> [Check your understanding]:
1. In the article on Philippine onion prices, rewrite the paragraph beginning "Ten crew members from Philippine Airlines" as a shorter bulleted list that keeps its main facts.
2. Reproduce the onion-price article word for word, taking everything from "Ten crew members" down to "of the market.".

> [Text under study]:

▬▬▬▬▬▬▬▬▬▬

Philippine Lawmaker Warns Secret Onion Cartels Are Driving Up Prices


Philippine lawmaker Stella Quimbo told an agriculture committee hearing on Thursday that secret cartels could be responsible for the sky-high price of onions, which cost about 457 percent more than the global average in the Philippines.

Some factors in the high price of onions are obvious enough – they are in very high demand, typhoon season can be rough on onion crops, and the agricultural policies of President Ferdinand Marcos, Jr. appear to have underestimated both demand and supply problems. Onions now cost more in the Philippines than meat.

Quimbo, who sits on the Philippine House budget committee and teaches economics at the University of the Philippines, is not the first to suggest an organized effort to manipulate onion prices could also be a factor. The Philippine Agriculture Department said in September that a criminal syndicate could be hoarding onions to drive prices up.

As quoted by Coconuts Manila, Quimbo argued that the discrepancy between onion supplies and prices was simply too small to explain the incredible price increase:

Figures from the Department of Agriculture show that the demand for onions was 363,937 metric tons, while its supply was around 338,354 metric tons.

“At the end of the day, if we cannot explain price movements, then the only answer is cartels,” the Marikina representative said while reacting to a presentation by the Department of Agriculture – Bureau of Plant Industry Director Glenn Panganiban. Panganiban said that he could not confirm the existence of cartels but agreed that someone was manipulating the onion supply.

“The answer really boils down to cartels. That’s it,” Quimbo insisted. “There just has to be artificial manipulation of prices because the market cannot explain why the prices were adjusted like that.”

Coconuts Manila cited complaints from Filipino farmers that supplies might have been choked off by this shadowy syndicate in order to force the Philippines to begin importing large quantities of onions, giving foreign traders an opportunity to “strong-arm” their way into the domestic market.

The UK Guardian noted on Wednesday that at least one form of organized criminal activity has verifiably sprouted in the Philippines: onion smuggling. Filipino authorities seized about $11 million worth of onions last year from smugglers who hid them in shipments of clothing, household items, and other foods. 

Ten crew members from Philippine Airlines are currently under investigation for stuffing 27 kilograms of onions into their luggage during a flight to the Middle East in early January. The airline condemned their actions and launched its own investigation, with a promise of “appropriate disciplinary sanctions” for any customs violations.

The Guardian quoted analysts who doubted the cartel explanation. Instead, they pointed to how severely Marcos, Jr. has bungled agricultural policies since he named himself agriculture commissioner, resulting in shortages and high prices for other stables like eggs and sugar. They also noted that distribution became problematic during the coronavirus pandemic, as small growers and distributors were driven out of business, leaving bigger companies in command of the market.

▬▬▬▬▬▬▬▬▬▬

(Stored data entries)

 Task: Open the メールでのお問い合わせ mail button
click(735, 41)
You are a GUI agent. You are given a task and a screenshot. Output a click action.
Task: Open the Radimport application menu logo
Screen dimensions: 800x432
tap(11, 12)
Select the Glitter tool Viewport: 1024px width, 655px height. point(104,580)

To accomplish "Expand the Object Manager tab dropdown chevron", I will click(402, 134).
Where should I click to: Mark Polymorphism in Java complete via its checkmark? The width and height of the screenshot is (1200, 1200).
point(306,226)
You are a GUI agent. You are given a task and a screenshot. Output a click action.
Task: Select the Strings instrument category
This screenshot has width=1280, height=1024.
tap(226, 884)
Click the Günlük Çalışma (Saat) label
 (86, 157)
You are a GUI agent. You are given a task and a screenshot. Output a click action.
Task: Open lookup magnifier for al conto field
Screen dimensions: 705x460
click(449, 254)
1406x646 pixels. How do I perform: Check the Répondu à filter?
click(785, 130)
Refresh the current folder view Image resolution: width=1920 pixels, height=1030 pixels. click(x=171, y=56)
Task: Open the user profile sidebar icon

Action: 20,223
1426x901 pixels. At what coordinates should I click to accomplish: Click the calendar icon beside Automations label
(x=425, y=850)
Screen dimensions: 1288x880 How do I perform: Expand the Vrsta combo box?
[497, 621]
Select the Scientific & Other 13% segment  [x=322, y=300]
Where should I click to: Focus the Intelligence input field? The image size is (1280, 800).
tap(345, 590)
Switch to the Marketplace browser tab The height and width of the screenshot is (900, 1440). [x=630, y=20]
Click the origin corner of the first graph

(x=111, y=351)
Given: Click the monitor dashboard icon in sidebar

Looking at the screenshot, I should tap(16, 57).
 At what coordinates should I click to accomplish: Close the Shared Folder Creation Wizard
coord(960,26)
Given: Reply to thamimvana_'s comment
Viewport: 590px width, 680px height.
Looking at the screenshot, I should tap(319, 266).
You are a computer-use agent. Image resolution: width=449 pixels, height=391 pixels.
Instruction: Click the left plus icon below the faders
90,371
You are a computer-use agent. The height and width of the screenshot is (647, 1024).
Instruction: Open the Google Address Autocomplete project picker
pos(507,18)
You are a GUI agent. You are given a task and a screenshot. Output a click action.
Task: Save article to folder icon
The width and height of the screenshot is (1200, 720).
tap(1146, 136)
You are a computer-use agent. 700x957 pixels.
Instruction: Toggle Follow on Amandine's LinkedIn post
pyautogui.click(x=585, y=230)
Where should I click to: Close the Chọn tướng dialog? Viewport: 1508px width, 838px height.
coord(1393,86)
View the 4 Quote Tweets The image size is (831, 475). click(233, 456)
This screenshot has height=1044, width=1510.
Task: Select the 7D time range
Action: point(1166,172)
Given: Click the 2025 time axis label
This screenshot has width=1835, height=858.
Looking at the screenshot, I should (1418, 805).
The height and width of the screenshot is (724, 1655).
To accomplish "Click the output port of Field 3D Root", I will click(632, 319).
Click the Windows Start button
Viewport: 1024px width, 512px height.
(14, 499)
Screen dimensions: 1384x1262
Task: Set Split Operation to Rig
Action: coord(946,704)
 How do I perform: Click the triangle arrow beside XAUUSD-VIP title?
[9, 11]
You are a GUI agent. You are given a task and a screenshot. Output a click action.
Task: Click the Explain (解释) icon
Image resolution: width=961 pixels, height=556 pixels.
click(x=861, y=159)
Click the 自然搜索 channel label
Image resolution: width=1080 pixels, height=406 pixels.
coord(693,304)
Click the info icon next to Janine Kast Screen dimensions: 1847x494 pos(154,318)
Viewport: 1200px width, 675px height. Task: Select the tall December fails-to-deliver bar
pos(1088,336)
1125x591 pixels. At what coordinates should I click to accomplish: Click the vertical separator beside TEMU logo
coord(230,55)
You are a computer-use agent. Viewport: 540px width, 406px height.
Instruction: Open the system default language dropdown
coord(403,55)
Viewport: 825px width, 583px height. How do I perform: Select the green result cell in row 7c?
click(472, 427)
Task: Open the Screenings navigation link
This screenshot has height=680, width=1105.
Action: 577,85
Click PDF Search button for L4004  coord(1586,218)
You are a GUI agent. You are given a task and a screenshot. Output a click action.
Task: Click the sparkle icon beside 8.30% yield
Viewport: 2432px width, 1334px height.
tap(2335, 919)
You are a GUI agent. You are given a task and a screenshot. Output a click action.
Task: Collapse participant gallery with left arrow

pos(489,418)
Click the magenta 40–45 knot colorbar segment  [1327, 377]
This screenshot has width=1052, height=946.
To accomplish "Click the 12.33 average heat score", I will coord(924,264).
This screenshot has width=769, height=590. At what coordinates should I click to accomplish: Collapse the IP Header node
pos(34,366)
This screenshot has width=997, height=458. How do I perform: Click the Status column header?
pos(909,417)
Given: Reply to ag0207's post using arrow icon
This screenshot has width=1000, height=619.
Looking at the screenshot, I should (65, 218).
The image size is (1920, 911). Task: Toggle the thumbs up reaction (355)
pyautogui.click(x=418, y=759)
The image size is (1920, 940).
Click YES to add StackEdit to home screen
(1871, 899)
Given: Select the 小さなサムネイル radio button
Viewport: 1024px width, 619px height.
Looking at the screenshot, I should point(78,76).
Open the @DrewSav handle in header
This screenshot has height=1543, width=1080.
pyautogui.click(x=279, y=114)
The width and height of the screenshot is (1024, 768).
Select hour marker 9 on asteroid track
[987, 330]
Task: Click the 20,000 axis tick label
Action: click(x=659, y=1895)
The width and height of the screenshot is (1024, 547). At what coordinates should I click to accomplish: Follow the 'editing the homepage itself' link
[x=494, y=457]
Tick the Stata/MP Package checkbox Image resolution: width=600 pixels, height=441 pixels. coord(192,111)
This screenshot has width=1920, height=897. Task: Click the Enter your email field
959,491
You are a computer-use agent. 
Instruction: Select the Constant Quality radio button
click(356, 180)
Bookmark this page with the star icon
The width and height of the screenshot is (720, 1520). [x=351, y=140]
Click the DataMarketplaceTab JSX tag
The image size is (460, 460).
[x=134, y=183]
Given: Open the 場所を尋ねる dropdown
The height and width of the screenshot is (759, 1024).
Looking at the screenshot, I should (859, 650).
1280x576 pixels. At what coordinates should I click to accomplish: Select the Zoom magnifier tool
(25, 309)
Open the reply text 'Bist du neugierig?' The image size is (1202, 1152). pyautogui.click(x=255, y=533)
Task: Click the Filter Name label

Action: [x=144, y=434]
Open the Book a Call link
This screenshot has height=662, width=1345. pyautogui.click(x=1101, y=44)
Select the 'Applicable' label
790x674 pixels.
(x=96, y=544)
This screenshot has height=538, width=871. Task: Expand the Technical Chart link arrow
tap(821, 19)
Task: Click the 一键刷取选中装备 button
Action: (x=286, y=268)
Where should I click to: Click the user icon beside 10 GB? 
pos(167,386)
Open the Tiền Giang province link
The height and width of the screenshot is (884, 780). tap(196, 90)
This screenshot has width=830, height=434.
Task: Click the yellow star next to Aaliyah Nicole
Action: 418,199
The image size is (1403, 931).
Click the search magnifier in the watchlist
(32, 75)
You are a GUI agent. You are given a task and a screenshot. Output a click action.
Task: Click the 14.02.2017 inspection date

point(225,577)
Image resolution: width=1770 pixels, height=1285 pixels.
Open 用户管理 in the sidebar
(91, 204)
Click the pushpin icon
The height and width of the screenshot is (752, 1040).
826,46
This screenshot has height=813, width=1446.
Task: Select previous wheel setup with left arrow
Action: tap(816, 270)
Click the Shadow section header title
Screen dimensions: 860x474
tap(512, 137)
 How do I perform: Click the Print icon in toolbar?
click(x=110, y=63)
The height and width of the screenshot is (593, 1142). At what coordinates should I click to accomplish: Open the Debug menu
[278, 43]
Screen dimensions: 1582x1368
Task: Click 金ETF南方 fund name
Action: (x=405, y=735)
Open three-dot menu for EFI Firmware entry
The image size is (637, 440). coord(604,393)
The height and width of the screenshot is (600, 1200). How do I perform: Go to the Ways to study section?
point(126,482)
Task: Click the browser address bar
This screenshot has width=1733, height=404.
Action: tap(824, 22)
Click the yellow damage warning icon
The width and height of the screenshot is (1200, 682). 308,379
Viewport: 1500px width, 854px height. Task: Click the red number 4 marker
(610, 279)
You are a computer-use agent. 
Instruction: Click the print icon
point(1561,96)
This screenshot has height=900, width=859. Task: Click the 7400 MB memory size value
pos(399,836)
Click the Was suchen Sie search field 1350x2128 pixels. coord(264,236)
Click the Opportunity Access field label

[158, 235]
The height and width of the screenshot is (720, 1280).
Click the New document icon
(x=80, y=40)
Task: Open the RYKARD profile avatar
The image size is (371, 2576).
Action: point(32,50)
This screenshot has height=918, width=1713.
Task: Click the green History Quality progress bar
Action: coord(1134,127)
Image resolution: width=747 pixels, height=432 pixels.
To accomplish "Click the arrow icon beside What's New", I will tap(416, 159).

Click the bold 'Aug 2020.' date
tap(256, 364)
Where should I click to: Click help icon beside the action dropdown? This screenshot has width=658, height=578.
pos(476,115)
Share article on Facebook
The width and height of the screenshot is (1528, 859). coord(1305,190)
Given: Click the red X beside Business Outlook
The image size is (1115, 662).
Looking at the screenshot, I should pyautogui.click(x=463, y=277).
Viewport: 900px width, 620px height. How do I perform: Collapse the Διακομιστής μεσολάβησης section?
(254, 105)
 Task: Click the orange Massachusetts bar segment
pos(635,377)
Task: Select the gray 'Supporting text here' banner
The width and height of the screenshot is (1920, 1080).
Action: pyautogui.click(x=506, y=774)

▬▬▬▬▬▬▬▬▬▬

> [Responses for each task]:
1.
- Ten Philippine Airlines crew members are under investigation.
- They are accused of packing 27 kilograms of onions in their luggage on a flight to the Middle East in early January.
- The airline condemned their actions and opened its own investigation.
- It promised "appropriate disciplinary sanctions" for any customs violations.

2.
Ten crew members from Philippine Airlines are currently under investigation for stuffing 27 kilograms of onions into their luggage during a flight to the Middle East in early January. The airline condemned their actions and launched its own investigation, with a promise of “appropriate disciplinary sanctions” for any customs violations.

The Guardian quoted analysts who doubted the cartel explanation. Instead, they pointed to how severely Marcos, Jr. has bungled agricultural policies since he named himself agriculture commissioner, resulting in shortages and high prices for other stables like eggs and sugar. They also noted that distribution became problematic during the coronavirus pandemic, as small growers and distributors were driven out of business, leaving bigger companies in command of the market.